This is a minimalistic demo on how to model time-series with RNN, including training and inference.

Rather than relying on the mx.symbol.RNN operator which provides a convenient and efficient implementation of common RNN cells such as the LSTM and GRU, the following example relies on a manual construction of the RNN cells and provides a structure from which alternative cells can be implemented.

library("readr")
library("dplyr")
library("plotly")
library("mxnet")

Data preparation

In this step, a dataset made of multiple univariate time-series is built. 500 independent times series (n) with each 100 observations (seq_len) are created.

The modeling task will be to predict the next value given the previous ones.

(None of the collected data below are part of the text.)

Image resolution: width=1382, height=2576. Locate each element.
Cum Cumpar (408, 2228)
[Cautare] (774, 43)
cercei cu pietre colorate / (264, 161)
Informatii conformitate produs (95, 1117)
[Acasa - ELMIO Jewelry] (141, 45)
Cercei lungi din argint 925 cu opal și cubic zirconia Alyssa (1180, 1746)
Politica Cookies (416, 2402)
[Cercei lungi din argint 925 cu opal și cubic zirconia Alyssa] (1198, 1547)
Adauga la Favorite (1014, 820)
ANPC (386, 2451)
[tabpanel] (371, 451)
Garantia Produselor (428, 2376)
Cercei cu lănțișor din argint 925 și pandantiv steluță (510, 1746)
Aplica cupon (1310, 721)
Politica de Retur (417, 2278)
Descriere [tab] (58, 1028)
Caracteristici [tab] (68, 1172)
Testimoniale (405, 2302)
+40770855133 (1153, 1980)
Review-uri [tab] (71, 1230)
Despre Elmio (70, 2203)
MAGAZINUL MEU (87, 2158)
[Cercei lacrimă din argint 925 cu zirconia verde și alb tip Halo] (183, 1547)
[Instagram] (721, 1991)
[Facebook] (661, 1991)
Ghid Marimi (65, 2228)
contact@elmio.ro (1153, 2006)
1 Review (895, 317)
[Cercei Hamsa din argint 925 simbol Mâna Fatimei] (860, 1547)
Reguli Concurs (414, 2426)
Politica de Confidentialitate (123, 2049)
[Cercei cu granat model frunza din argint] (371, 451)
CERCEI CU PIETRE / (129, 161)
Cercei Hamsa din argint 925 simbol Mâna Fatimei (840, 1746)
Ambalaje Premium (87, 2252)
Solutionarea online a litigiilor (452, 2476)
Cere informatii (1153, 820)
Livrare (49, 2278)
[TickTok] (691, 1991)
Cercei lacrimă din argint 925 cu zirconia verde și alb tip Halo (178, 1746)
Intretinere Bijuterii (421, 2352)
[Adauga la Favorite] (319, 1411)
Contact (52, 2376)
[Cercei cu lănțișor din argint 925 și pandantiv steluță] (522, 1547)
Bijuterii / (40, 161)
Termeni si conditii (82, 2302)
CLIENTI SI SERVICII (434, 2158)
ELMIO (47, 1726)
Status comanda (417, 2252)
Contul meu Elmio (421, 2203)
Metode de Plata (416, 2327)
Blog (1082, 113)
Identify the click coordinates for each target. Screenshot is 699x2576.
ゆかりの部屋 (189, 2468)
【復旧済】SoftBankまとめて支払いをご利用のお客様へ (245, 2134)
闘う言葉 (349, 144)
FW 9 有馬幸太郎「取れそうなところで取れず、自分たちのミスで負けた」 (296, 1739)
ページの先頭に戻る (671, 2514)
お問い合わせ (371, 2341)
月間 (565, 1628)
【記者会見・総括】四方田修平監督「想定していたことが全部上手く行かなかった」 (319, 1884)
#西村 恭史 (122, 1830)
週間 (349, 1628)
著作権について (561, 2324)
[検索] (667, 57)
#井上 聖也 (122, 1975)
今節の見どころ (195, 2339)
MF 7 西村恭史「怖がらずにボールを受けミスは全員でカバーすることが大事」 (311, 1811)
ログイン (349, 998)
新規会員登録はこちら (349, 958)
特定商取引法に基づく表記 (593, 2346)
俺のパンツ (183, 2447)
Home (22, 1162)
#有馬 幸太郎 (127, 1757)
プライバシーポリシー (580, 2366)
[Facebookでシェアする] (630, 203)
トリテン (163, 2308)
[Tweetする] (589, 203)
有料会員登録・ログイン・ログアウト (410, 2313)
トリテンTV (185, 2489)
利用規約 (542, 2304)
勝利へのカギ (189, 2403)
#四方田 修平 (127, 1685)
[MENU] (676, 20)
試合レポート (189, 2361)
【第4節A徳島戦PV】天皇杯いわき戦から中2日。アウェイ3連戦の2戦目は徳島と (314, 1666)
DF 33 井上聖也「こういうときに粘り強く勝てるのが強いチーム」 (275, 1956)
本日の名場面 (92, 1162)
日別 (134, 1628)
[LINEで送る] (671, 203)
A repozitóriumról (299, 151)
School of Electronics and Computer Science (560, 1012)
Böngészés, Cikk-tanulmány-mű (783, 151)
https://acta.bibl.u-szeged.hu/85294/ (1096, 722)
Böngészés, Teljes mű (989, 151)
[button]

The target variable can therefore be obtained by shifting the features by one timestep in the future.

The resulting data is of shape [1, 100, 500] corresponding to [num_features, seq_length, samples]. In multivariate time-series, the dataset would follow the same structure, except that the num_features would be > 1.

# number of timestamps
seq_len = 100

# number of samples
n = 500

# return a random starting point of the time series
set.seed(12)
seeds <- runif(n, min = 0, max = 24)

# generate the time series of seq_length for each starting point
pts <- sapply(seeds, function(x) sin(x + pi/12 * (0:(seq_len))))

# build the features matrix
x <- pts[1:seq_len, ]
x <- array(x, dim = c(1, seq_len, n))

# build the target array - same as feature but one timestep forward
y <- pts[-1, ]

# plot time series from 5 first samples
plot_ly(x = 1:dim(x)[2], y = x[,,1], type = "scatter", mode = "lines") %>% 
  add_trace(x = 1:dim(x)[2], y = x[,,2], type = "scatter", mode = "lines") %>% 
  add_trace(x = 1:dim(x)[2], y = x[,,3], type = "scatter", mode = "lines") %>% 
  add_trace(x = 1:dim(x)[2], y = x[,,4], type = "scatter", mode = "lines") %>% 
  add_trace(x = 1:dim(x)[2], y = x[,,5], type = "scatter", mode = "lines") %>% 
  layout(title = "Sample of 5 time series")
# plot first time series and its associated target
plot_ly(x = 1:dim(x)[2], y = x[,,1], type = "scatter", mode = "lines", name = "feature") %>% 
  add_trace(x = 1:dim(x)[2], y = y[,1], type = "scatter", mode = "lines", name = "target") %>% 
  layout(title = "Sample of one time series")

Create data iterators

The training and evaluation data are obtained by splitting the first 400 and the remaining observations into different mx.io.arrayiter iterators.

batch.size = 32

# take first 400 samples for train - remaining 100 for evaluation
train_ids <- 1:400

train.data <- mx.io.arrayiter(data = x[,,train_ids, drop = F], label = y[, train_ids], 
                              batch.size = batch.size, shuffle = TRUE)

eval.data <- mx.io.arrayiter(data = x[,,-train_ids, drop = F], label = y[, -train_ids], 
                              batch.size = batch.size, shuffle = FALSE)

Model architecture

R-package provides a helper function, rnn.graph.unroll, to build the explicit graphs for LSTM and GRU. Here a graph with only 2 time-steps is built so as to have a reasonable size for display.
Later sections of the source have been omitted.